A History of Modern Libya

Vandewalle, an associate professor of government at Dartmouth, is recognized as one of the most knowledgeable students of Libya, and his A History of Modern Libya does not disappoint. His central thesis is that Libya never did the hard work of state-building and has paid a terrific price to this day because of this negligence. Vandewalle traces the root of Libya’s affliction to the Ottoman period, where, as in many other places in the Arab world, the residents who lived in present-day Libya passively allowed their occupiers to assume responsibility for their governance. The Italians who followed showed little interest in state-building, unlike other colonizers such as the British. The postwar Libyan monarchy proved too weak and corrupt to build state institutions.
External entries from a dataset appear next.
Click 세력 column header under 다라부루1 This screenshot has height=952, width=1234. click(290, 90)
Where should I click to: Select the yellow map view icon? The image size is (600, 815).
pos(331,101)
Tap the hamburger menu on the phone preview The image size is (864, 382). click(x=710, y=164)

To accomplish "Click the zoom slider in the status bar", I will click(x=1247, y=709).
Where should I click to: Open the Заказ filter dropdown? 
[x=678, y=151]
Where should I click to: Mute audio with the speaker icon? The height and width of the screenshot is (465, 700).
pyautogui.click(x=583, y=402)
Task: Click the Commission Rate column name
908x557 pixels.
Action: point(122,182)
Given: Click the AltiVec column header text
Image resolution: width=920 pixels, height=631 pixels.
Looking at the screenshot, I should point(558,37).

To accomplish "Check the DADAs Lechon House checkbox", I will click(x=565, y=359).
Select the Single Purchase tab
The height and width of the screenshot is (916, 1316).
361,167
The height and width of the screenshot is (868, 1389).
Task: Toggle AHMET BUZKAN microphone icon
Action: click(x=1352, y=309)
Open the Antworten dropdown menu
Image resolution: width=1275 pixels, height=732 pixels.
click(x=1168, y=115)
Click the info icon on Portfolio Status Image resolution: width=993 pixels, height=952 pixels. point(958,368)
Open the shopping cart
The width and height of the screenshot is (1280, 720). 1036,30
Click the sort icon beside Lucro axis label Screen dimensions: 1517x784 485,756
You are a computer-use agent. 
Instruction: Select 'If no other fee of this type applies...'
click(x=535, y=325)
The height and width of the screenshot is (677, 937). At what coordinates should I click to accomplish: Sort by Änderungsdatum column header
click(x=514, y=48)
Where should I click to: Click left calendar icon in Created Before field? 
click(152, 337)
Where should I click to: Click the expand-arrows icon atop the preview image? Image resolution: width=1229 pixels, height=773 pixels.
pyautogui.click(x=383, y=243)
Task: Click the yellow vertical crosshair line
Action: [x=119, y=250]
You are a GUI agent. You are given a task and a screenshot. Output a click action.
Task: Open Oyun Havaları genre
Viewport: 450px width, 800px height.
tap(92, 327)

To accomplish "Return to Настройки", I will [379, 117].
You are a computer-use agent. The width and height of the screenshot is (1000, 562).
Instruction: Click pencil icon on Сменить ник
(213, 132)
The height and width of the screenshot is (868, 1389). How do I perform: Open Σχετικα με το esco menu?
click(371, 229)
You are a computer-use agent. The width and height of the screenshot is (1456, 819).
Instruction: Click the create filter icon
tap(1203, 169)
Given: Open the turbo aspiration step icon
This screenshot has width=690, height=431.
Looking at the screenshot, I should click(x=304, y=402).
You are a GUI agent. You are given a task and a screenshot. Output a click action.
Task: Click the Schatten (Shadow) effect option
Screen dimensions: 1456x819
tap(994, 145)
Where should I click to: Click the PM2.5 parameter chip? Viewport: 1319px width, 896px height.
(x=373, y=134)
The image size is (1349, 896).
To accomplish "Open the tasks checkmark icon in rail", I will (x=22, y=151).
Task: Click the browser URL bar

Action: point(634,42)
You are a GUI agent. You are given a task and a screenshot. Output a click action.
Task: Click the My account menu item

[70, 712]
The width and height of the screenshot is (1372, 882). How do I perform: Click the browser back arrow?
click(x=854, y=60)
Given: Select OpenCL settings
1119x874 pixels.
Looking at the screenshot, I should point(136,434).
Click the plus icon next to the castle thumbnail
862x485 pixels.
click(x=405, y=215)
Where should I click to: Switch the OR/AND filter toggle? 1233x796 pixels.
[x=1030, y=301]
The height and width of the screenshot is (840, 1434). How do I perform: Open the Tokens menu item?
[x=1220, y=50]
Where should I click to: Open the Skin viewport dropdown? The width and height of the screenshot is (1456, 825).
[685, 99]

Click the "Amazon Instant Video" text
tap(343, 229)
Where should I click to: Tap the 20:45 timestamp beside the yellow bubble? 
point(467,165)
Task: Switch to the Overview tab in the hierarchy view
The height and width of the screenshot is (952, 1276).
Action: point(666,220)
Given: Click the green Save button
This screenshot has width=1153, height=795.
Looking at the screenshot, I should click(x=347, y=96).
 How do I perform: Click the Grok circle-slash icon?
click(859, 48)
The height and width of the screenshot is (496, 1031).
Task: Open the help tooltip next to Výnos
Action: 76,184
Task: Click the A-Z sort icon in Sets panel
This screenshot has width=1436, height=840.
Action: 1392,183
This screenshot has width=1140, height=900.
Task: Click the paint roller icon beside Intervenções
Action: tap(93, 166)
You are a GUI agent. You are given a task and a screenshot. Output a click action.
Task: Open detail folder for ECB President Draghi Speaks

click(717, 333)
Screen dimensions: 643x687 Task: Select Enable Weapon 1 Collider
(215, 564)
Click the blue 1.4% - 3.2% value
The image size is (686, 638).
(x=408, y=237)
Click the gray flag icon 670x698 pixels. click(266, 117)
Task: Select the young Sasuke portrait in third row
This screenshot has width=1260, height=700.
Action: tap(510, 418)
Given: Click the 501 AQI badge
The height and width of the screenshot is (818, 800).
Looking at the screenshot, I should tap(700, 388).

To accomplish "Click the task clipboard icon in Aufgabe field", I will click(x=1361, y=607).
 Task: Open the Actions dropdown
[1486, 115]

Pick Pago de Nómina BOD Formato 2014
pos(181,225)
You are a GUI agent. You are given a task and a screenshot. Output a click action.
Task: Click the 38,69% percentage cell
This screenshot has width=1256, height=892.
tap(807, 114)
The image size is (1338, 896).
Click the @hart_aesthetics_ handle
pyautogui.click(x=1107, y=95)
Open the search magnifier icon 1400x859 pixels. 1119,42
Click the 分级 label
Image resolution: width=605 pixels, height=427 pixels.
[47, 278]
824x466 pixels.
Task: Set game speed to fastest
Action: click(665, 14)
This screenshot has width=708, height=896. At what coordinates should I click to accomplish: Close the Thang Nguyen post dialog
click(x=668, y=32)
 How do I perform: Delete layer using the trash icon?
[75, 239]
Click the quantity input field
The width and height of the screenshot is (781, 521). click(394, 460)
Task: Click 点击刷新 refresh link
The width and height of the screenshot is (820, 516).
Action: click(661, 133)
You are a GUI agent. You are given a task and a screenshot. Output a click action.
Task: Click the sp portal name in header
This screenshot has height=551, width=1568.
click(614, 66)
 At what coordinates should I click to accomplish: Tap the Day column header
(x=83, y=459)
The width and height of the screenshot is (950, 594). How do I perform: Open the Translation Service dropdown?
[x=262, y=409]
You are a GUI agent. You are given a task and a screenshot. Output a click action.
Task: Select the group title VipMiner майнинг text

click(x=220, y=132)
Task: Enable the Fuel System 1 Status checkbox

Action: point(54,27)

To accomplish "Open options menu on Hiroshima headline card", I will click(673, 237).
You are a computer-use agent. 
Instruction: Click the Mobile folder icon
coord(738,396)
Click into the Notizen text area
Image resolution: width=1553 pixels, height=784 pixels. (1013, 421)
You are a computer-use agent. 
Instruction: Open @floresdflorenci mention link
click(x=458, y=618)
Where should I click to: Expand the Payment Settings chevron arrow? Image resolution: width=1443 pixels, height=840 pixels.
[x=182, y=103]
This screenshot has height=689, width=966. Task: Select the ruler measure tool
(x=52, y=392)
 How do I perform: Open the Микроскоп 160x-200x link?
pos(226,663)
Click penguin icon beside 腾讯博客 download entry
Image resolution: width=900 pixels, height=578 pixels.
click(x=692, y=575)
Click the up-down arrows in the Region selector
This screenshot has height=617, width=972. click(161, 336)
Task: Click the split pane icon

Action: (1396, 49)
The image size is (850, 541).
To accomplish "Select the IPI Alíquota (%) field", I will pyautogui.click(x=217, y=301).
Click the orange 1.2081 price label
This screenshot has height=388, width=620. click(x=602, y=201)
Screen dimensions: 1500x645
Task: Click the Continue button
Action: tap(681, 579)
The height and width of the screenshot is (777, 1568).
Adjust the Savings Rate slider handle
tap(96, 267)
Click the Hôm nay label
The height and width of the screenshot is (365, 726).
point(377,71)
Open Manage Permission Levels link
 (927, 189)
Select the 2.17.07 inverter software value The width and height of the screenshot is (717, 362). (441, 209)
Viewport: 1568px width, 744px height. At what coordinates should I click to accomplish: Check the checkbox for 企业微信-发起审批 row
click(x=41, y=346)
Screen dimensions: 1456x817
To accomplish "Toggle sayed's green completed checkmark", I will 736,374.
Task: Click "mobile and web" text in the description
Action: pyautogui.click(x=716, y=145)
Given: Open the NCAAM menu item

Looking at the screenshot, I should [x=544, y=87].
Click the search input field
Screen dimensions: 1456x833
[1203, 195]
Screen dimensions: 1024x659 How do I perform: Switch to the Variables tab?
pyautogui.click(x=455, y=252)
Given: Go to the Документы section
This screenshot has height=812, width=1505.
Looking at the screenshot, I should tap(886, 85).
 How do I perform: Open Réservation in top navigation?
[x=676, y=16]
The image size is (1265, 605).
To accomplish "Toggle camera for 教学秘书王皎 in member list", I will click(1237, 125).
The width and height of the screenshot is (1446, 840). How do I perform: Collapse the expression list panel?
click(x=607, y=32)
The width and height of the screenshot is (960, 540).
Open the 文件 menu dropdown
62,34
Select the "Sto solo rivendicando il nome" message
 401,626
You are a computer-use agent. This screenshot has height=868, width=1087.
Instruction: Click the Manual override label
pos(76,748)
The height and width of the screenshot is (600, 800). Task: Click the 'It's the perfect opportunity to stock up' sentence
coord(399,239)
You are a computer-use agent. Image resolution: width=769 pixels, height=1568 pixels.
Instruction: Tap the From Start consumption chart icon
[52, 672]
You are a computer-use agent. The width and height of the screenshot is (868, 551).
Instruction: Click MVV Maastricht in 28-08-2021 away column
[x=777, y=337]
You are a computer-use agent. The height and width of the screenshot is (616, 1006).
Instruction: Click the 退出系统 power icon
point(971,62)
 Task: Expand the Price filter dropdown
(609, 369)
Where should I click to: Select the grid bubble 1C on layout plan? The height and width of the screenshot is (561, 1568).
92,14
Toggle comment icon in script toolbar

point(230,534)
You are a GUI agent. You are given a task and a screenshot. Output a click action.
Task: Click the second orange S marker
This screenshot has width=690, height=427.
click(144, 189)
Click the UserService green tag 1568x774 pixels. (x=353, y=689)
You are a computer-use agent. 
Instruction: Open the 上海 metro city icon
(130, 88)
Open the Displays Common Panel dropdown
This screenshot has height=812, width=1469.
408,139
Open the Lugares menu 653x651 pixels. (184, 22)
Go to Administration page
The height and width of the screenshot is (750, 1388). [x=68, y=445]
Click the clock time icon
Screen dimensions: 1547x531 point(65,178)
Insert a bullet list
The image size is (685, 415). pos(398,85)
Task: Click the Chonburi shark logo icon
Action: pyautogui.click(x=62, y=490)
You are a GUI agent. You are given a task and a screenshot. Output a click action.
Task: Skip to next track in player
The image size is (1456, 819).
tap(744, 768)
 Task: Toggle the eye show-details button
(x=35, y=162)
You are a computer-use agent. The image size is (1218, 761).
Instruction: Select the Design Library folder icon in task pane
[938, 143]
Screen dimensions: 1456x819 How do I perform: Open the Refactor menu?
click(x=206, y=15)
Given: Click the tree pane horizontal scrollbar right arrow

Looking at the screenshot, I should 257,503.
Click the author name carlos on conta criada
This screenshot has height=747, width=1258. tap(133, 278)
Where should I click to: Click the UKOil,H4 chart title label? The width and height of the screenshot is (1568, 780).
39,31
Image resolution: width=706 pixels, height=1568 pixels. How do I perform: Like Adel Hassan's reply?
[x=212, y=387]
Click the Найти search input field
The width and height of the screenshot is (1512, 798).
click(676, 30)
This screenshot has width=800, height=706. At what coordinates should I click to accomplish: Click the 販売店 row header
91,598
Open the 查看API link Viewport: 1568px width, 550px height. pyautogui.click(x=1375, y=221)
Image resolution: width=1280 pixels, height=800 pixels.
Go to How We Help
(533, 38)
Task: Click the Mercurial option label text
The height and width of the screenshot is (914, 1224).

This set the stage for Mu‘ammar al-Qadhafi, who Vandewalle shows manipulated this stateless system to keep adversaries off balance, and, in so doing, turned Libya into one of the most dysfunctional places on earth. Following a 1975 coup attempt and the subsequent publishing of The Green Book, Qadhafi ushered in a decade of complete upheaval: The entire Libyan government was disbanded and replaced by popular committees that attempted to include all of Libya’s citizenry; revolutionary committees were established to expunge any ideological impurities and whip the nation into an ongoing frenzy; most private industry was either done away with or driven underground and replaced by inefficient state-owned supermarkets; revolutionary courts were set up throughout the country that eviscerated the rule of law.

A high point of the book is Vandewalle’s description of Qadhafi’s response to the lack of Libyan outrage at his near death from the U.S. bombing raid in 1986. According to Vandewalle, Qadhafi personally oversaw the destruction of Libya’s main prison and the freeing of its political dissidents as he hurled epithets from a prison tower with a megaphone at members of his own government whom he had encouraged to imprison those very same dissidents.